* Your objective: If a line of the records contains the string "agent", copy it out.

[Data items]
□ □ □ □ □ □ □

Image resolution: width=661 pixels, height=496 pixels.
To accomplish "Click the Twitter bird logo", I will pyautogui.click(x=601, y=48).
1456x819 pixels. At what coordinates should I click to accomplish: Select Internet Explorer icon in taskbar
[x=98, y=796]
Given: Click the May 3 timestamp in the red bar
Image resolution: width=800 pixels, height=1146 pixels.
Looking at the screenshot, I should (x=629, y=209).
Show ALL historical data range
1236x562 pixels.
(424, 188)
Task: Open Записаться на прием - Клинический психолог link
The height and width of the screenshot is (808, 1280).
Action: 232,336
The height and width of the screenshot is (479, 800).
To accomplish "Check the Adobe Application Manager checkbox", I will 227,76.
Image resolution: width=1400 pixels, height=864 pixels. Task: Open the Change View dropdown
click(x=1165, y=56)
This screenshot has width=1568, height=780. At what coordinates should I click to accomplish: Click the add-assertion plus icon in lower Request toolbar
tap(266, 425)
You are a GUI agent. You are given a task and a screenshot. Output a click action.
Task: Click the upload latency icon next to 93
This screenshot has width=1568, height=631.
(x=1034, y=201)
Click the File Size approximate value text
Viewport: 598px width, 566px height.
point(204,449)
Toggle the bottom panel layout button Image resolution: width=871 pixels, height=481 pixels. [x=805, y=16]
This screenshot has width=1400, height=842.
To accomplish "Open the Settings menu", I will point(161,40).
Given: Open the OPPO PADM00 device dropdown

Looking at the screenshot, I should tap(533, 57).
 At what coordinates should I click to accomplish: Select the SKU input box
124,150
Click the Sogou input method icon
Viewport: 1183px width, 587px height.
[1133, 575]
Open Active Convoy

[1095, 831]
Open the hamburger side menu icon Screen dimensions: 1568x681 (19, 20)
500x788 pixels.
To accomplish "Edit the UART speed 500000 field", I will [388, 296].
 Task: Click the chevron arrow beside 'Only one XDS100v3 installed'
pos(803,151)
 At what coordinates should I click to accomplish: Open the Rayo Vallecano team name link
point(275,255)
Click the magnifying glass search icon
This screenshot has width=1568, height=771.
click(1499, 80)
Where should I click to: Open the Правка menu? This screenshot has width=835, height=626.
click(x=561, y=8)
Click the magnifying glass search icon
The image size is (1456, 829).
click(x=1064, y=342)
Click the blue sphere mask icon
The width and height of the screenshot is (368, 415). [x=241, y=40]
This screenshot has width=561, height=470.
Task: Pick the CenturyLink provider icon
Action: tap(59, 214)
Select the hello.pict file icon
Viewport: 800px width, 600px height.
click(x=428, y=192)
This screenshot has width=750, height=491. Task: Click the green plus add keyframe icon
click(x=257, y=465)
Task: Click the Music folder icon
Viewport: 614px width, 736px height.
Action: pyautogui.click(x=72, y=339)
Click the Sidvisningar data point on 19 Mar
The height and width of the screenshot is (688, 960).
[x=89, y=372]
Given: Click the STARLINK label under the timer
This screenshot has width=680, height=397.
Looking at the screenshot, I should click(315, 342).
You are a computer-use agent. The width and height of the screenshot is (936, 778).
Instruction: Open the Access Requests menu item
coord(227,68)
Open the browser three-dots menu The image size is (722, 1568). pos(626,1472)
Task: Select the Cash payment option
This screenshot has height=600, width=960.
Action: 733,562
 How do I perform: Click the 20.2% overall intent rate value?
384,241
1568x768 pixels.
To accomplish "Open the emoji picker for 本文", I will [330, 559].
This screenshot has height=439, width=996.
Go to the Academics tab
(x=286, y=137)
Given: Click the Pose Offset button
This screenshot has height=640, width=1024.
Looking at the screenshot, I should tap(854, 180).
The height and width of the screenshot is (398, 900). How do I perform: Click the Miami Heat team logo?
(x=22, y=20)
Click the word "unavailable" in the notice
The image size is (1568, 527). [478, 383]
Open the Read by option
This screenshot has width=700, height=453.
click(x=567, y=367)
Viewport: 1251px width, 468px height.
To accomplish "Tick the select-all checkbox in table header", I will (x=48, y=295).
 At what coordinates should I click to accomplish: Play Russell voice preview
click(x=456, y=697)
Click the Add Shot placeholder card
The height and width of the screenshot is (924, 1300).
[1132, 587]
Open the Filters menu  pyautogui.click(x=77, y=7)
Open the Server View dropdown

□ □ □ □ □ □ □

* Result of the exercise:
You are a GUI agent. You are given a task and a screenshot. Output a click action.
You are a computer-use agent. The width and height of the screenshot is (936, 778).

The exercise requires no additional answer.